Man muss jedoch berücksichtigen, dass diese Definitionen auf das moderne 21. Jahrhundert zutreffen. Nun stellen sich neue Fragen: Seit wann gibt es den Familienbegriff schon? Was kennzeichnete eine Familie in früheren Zeiten und welche Bedeutung hatte sie? Auf diese Fragen wird im folgenden Hauptteil ausführlich eingegangen. Da dieses Thema jedoch sehr umfassend ist, wird es auf Deutschland ab dem 17. Jahrhundert beschränkt.

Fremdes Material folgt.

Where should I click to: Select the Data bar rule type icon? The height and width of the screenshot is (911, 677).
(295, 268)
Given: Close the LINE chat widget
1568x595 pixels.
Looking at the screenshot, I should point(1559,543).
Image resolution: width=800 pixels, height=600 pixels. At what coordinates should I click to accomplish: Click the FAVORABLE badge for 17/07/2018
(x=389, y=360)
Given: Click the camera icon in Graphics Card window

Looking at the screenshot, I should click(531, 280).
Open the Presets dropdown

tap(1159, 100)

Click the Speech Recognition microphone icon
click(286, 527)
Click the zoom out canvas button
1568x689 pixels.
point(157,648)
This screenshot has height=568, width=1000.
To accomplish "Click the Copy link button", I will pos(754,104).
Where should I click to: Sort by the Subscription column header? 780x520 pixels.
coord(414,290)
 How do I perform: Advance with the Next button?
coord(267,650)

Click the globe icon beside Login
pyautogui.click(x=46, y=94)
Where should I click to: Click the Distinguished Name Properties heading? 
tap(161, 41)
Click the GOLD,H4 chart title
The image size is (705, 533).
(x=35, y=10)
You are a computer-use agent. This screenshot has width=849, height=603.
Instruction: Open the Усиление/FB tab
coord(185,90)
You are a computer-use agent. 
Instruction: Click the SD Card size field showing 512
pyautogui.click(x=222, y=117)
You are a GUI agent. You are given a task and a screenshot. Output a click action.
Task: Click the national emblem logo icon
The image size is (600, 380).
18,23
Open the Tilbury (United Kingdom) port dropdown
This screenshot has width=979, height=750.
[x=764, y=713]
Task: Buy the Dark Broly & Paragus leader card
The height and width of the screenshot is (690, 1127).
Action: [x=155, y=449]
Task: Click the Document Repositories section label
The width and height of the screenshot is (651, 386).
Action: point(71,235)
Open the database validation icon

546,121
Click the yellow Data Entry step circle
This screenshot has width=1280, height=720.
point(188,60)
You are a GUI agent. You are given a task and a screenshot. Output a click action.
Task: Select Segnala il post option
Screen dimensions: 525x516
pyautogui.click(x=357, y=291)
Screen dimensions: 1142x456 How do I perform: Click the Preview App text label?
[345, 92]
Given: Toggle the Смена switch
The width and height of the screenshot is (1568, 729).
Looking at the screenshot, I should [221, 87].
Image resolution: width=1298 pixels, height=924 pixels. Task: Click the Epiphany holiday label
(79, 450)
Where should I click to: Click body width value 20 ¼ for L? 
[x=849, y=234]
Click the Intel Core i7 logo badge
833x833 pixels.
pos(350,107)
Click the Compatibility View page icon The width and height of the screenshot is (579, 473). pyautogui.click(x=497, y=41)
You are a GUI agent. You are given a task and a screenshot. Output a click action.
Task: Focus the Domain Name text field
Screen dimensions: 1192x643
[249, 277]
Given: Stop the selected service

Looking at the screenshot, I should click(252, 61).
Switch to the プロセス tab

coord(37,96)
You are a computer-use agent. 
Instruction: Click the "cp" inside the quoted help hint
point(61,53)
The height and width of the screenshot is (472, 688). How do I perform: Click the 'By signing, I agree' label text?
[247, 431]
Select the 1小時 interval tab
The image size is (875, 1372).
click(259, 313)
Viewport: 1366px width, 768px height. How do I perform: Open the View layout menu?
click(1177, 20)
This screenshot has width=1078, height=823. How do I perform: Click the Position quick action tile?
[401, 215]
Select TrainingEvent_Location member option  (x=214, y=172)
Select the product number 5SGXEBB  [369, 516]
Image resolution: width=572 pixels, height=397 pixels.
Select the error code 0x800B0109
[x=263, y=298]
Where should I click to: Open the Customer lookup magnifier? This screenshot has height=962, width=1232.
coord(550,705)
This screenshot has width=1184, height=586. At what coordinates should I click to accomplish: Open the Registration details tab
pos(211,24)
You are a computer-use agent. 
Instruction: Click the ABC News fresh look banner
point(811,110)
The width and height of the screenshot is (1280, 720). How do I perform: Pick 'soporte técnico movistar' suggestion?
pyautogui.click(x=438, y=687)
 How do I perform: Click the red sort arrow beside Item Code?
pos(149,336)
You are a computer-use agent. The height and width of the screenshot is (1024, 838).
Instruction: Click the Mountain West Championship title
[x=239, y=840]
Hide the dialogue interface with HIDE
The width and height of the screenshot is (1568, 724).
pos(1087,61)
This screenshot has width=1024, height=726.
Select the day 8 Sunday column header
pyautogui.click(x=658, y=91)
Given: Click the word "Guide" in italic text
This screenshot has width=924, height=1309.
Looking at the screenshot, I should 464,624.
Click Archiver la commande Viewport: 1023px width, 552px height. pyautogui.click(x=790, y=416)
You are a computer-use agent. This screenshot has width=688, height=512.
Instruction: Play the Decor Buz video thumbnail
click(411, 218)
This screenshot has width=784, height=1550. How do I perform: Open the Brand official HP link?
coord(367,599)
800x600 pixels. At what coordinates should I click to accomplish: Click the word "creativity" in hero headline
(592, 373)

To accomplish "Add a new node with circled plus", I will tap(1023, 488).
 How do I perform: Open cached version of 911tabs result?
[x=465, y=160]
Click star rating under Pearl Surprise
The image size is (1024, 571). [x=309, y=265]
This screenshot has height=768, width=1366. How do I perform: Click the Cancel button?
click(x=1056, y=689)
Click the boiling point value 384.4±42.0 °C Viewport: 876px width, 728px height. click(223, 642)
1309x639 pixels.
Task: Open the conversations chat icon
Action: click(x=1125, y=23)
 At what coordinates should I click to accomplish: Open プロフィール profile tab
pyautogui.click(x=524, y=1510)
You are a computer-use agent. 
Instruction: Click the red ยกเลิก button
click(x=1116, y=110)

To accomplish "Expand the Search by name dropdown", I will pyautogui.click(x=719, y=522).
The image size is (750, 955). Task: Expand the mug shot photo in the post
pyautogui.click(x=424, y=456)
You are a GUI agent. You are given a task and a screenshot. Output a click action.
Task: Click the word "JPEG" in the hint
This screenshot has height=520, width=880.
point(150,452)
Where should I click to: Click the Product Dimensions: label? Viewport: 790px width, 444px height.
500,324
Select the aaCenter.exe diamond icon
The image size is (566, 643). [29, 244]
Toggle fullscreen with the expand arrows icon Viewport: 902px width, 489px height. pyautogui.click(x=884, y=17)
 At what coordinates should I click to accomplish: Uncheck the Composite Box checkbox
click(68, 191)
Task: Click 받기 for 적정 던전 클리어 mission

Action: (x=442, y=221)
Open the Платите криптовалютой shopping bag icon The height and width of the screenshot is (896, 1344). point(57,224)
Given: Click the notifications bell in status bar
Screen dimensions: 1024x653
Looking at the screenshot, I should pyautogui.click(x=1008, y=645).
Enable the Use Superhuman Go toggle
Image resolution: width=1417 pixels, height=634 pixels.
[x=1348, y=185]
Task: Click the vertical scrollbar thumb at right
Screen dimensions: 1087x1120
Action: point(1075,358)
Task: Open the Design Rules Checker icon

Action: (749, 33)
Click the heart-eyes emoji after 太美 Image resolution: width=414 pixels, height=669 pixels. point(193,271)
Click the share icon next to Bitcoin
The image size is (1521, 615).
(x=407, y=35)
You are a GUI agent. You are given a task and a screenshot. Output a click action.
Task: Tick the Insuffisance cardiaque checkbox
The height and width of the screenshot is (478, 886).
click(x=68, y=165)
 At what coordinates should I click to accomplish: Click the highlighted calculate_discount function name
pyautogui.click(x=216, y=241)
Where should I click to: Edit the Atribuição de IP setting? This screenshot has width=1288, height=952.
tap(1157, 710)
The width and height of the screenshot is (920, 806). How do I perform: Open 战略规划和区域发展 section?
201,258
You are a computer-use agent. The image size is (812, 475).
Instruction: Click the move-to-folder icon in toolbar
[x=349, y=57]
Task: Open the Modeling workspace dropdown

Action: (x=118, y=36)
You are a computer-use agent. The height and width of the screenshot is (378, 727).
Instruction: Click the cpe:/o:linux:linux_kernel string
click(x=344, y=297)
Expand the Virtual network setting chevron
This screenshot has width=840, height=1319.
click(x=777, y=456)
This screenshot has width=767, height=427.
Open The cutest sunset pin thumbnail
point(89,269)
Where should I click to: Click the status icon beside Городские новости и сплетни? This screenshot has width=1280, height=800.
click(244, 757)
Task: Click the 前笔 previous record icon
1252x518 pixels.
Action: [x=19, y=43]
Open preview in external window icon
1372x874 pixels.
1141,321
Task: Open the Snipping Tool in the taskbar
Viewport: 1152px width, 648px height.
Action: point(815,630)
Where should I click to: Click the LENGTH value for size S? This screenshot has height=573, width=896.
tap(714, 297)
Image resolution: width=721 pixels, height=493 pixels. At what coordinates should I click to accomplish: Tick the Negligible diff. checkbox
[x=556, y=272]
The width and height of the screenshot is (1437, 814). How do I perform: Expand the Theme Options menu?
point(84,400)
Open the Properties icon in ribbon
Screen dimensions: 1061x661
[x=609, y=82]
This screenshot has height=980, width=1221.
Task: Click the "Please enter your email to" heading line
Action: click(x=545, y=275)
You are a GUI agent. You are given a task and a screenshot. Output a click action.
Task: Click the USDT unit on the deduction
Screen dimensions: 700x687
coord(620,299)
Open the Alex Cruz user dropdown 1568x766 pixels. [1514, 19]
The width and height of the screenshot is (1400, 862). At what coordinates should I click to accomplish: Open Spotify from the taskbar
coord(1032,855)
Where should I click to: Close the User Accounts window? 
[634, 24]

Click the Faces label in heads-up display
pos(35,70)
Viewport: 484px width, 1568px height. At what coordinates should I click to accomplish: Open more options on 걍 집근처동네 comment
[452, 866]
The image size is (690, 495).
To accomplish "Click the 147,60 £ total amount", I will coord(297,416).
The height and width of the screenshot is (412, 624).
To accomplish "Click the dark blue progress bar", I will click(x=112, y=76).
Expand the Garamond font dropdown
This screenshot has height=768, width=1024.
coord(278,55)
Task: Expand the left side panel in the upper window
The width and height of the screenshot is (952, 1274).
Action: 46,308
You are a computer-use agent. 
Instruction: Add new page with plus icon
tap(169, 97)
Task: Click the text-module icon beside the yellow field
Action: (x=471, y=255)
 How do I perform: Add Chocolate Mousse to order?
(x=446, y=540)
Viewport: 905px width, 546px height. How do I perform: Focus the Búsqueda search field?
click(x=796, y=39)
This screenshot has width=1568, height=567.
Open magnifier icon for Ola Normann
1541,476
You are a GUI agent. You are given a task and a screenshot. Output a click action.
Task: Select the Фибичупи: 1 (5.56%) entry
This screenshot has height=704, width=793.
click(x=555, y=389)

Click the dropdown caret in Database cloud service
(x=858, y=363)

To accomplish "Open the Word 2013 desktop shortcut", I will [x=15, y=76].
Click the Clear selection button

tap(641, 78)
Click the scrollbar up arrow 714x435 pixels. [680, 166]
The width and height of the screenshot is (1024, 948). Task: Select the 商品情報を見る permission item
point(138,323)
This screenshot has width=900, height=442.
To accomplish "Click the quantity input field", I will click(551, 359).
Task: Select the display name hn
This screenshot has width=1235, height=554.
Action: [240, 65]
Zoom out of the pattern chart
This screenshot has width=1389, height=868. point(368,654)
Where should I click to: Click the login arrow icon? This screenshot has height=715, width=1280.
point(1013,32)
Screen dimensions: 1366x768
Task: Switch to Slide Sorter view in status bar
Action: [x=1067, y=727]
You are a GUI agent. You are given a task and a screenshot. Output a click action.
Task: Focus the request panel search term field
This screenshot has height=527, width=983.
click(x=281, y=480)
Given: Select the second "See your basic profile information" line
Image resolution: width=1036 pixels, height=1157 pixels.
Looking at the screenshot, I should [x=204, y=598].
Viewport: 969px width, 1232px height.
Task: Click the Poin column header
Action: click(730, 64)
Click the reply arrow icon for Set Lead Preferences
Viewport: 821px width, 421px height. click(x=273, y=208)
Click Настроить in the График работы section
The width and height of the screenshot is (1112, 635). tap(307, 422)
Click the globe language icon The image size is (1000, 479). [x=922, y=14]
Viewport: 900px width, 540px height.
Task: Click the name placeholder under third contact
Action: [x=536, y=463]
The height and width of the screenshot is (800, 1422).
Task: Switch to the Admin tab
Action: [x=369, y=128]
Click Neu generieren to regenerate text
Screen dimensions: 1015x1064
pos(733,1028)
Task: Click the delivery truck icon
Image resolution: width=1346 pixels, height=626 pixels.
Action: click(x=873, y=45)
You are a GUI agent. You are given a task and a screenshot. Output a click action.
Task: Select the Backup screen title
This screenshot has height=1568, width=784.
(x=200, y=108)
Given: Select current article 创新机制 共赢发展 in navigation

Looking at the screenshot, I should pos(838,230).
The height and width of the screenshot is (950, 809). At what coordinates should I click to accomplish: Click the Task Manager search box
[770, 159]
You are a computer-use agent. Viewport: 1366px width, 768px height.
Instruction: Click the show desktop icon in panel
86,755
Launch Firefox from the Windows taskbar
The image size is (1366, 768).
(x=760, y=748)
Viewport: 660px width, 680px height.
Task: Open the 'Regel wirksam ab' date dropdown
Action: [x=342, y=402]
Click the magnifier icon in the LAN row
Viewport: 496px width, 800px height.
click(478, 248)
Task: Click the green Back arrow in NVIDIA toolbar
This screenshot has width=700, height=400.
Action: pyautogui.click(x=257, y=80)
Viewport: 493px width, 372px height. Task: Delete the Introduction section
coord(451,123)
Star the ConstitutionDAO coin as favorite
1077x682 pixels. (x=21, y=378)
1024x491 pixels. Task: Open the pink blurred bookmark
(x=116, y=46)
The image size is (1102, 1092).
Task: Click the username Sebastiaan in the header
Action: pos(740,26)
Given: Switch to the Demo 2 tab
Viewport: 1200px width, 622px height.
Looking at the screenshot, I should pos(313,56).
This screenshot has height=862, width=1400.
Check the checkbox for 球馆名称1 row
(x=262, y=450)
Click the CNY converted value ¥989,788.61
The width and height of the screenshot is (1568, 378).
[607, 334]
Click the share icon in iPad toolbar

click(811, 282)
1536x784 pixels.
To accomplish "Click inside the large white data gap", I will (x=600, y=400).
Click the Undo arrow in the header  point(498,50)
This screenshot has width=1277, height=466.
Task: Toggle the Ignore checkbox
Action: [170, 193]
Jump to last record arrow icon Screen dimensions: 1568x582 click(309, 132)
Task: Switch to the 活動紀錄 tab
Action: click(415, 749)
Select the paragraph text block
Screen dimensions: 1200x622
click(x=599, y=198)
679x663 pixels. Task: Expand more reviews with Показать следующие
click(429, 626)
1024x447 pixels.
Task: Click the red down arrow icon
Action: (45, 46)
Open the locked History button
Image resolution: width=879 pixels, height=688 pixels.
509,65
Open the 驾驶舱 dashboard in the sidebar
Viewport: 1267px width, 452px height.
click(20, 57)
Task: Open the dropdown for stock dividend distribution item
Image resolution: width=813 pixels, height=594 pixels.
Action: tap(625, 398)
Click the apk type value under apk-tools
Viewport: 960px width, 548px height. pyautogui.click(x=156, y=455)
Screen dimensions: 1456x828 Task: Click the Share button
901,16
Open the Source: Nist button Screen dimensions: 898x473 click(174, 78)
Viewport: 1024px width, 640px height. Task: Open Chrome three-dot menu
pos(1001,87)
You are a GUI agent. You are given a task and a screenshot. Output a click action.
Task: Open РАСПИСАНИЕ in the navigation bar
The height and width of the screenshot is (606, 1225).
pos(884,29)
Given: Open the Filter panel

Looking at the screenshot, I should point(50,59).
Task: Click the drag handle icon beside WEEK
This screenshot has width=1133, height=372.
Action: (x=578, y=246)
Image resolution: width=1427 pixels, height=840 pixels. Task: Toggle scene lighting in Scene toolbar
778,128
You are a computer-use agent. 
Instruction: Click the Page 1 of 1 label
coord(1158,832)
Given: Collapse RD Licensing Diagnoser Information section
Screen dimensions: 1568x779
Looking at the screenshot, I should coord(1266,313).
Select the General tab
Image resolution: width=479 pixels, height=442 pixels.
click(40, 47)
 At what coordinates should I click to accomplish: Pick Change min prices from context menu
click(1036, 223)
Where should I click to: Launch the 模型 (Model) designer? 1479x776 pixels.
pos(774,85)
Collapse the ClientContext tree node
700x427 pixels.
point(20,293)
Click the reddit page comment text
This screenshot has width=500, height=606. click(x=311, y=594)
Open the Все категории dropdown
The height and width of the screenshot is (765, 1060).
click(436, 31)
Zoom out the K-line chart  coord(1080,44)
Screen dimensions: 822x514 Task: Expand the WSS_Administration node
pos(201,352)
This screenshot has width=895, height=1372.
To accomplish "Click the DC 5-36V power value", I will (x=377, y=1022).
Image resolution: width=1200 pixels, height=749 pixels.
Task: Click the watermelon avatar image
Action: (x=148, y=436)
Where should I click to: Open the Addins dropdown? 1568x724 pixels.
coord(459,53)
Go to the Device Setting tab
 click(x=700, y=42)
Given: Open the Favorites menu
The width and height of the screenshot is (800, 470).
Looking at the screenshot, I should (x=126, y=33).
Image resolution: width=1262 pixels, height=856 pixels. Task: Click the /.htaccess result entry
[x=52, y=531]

Außerdem wird für jeden Abschnitt einer Epoche nur eine soziale Schicht beschrieben, die beispielhaft und bedeutend für die jeweilige Zeit ist. Unter Berücksichtigung der Zusammensetzung der Familie, der Beziehungen der Familienmitglieder untereinander sowie der Arbeits- und Wohnsituation soll das Bild der Familie in den vergangenen Epochen verdeutlicht werden. Damit die Darstellung der Familienentwicklung nicht aus ihrem Zusammenhang gerissen wird, steht sie zudem in ihrem geschichtlichen und gesellschaftlichen Kontext. Es gibt nämlich verschiedene Einflüsse, die auf Familien einwirken. Besonders eindrucksvoll wird dies durch das Ebenen-Modell von Bronfenbrenner deutlich. Er unterscheidet zwischen Mikro-, Meso-, Exo- und Makrosystemen. Die Familie stellt das Mikrosystem dar, „das eingebettet ist in übergreifende Systeme wie das Mesosystem (z.B. Bekanntschafts-, Freundschafts- und Verwandtschaftsbeziehungen), das Exosystem (z.B. Gemeindeorganisation, Unternehmensstruktur, Schulsystem) sowie das Makrosystem (z.B. die kulturelle, politische, rechtliche oder wirtschaftliche Orientierung einer Gesellschaft)“ (Oerter und Montada 1998: 131f). Im Folgenden wird in jedem Zeitabschnitt zuerst auf diese Faktoren eingegangen und anschließend die Auswirkungen auf die Familien beschrieben, um die Entwicklung verständlicher zu machen.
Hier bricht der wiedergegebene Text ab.